Since we're at it: slightly improve output of unittest
---
 tests/ftguess/test_basic.py                   |  23 ++++++++++++++----
 tests/oleid/test_basic.py                     |  16 +++++++++---
 tests/ooxml/test_basic.py                     |   2 +-
 tests/test-data/basic/test-sample-ascii.txt   |   2 ++
 tests/test-data/basic/test-sample-latin1.txt  |   2 ++
 .../basic/test-sample-utf8-nobom.txt          |   2 ++
 .../basic/test-sample-utf8-withbom.txt        |   2 ++
 .../basic/test-sample-utf_16_be-nobom.txt     | Bin 0 -> 164 bytes
 .../basic/test-sample-utf_16_be-withbom.txt   | Bin 0 -> 166 bytes
 .../basic/test-sample-utf_16_le-nobom.txt     | Bin 0 -> 164 bytes
 .../basic/test-sample-utf_16_le-withbom.txt   | Bin 0 -> 166 bytes
 11 files changed, 40 insertions(+), 9 deletions(-)

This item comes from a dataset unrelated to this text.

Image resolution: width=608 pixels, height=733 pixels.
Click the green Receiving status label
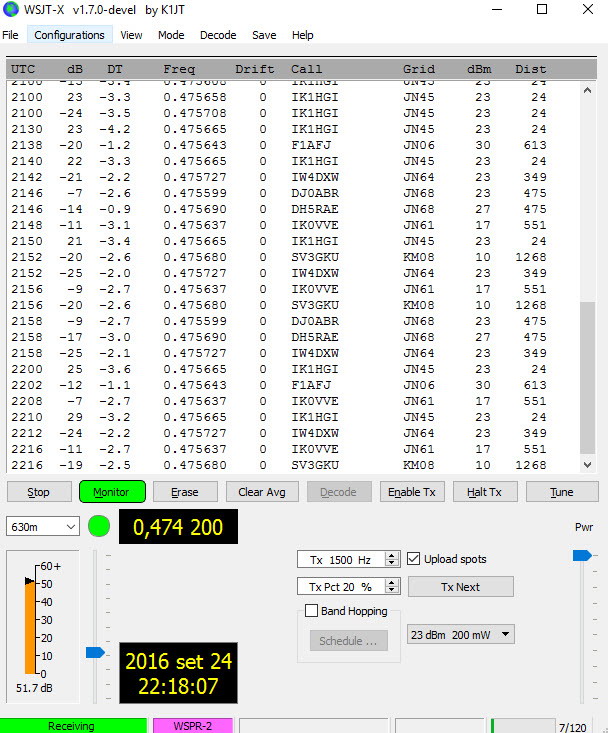pyautogui.click(x=72, y=726)
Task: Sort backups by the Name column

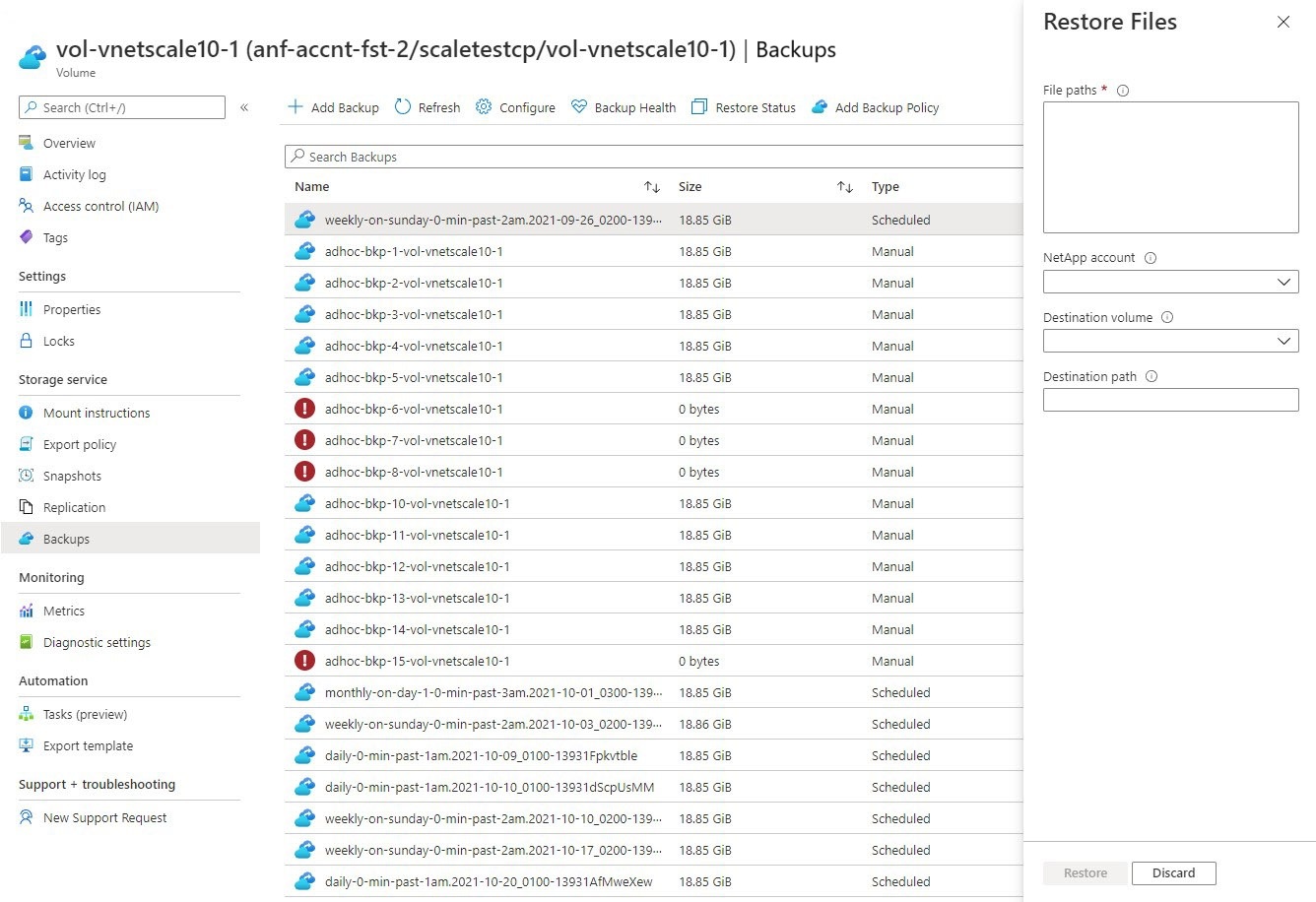Action: [311, 186]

 create mode 100644 tests/test-data/basic/test-sample-ascii.txt
 create mode 100644 tests/test-data/basic/test-sample-latin1.txt
 create mode 100644 tests/test-data/basic/test-sample-utf8-nobom.txt
 create mode 100644 tests/test-data/basic/test-sample-utf8-withbom.txt
 create mode 100644 tests/test-data/basic/test-sample-utf_16_be-nobom.txt
 create mode 100644 tests/test-data/basic/test-sample-utf_16_be-withbom.txt
 create mode 100644 tests/test-data/basic/test-sample-utf_16_le-nobom.txt
 create mode 100644 tests/test-data/basic/test-sample-utf_16_le-withbom.txt

diff --git a/tests/ftguess/test_basic.py b/tests/ftguess/test_basic.py
index 3c6311847..944706c7f 100644
--- a/tests/ftguess/test_basic.py
+++ b/tests/ftguess/test_basic.py
@@ -1,7 +1,7 @@
 """Test ftguess"""
 
 import unittest
-import os
+import re
 from os.path import splitext
 from oletools import ftguess
 
@@ -14,7 +14,7 @@ class TestFTGuess(unittest.TestCase):
     """Test ftguess"""
 
     def test_all(self):
-        """Run all files in test-data and compare to known ouput"""

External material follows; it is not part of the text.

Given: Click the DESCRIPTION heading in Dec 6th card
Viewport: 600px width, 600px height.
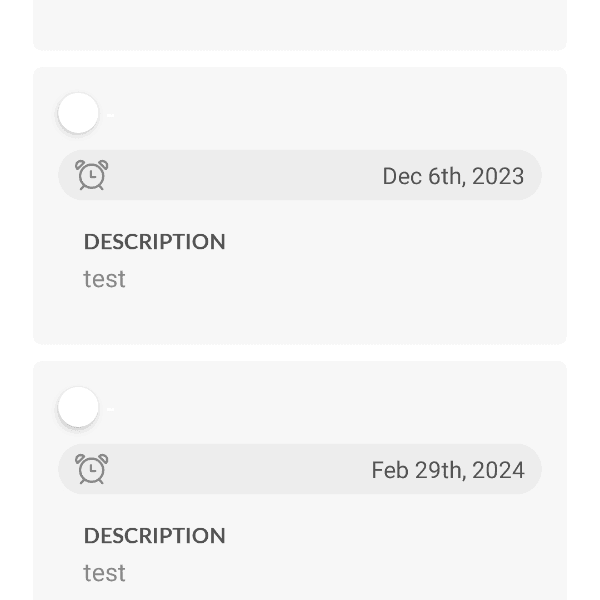Looking at the screenshot, I should [155, 242].
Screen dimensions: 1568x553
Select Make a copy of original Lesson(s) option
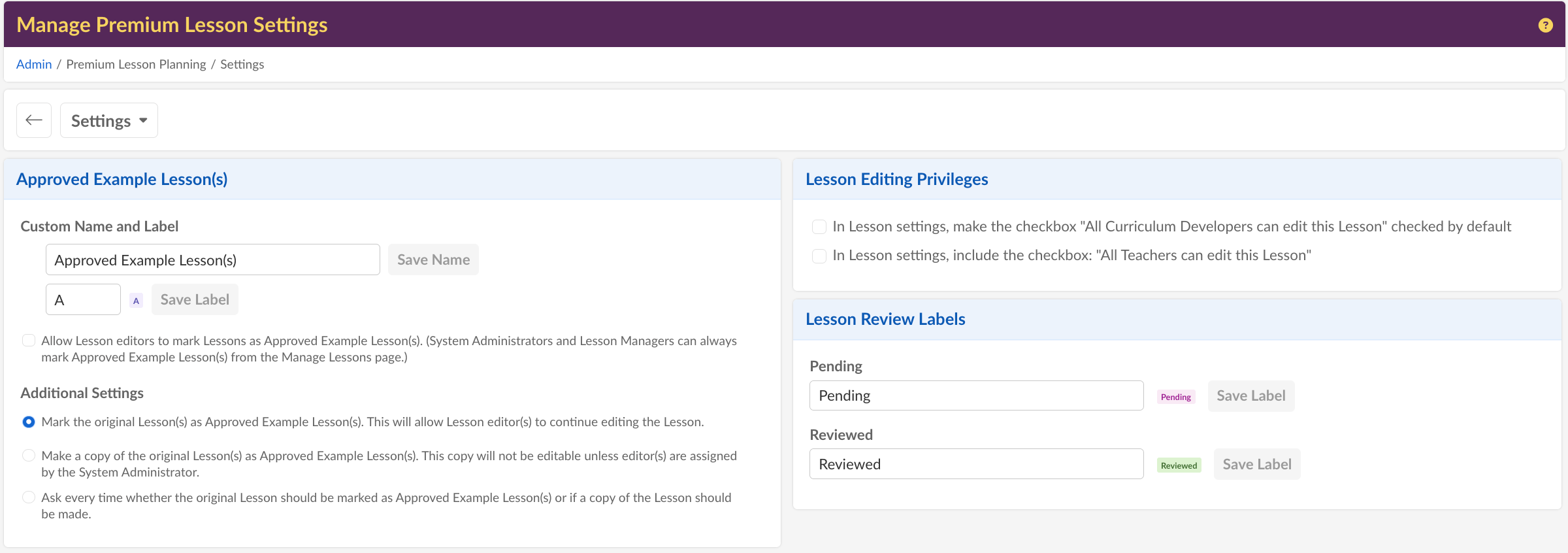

+        """Run all files in test-data and compare to known output"""
         # ftguess knows extension for each FType, create a reverse mapping
         used_types = (
             ftguess.FType_RTF, ftguess.FType_Generic_OLE,
@@ -31,7 +31,7 @@ def test_all(self):
             ftguess.FType_Powerpoint2007_Slideshow,
             ftguess.FType_Powerpoint2007_Macro,
             ftguess.FType_Powerpoint2007_Slideshow_Macro,
-            ftguess.FType_XPS,
+            ftguess.FType_XPS, ftguess.FType_TEXT,
         )
         ftype_for_extension = dict()
         for ftype in used_types:
@@ -45,10 +45,10 @@ def test_all(self):
 
             # determine what we expect...
             before_dot, extension = splitext(filename)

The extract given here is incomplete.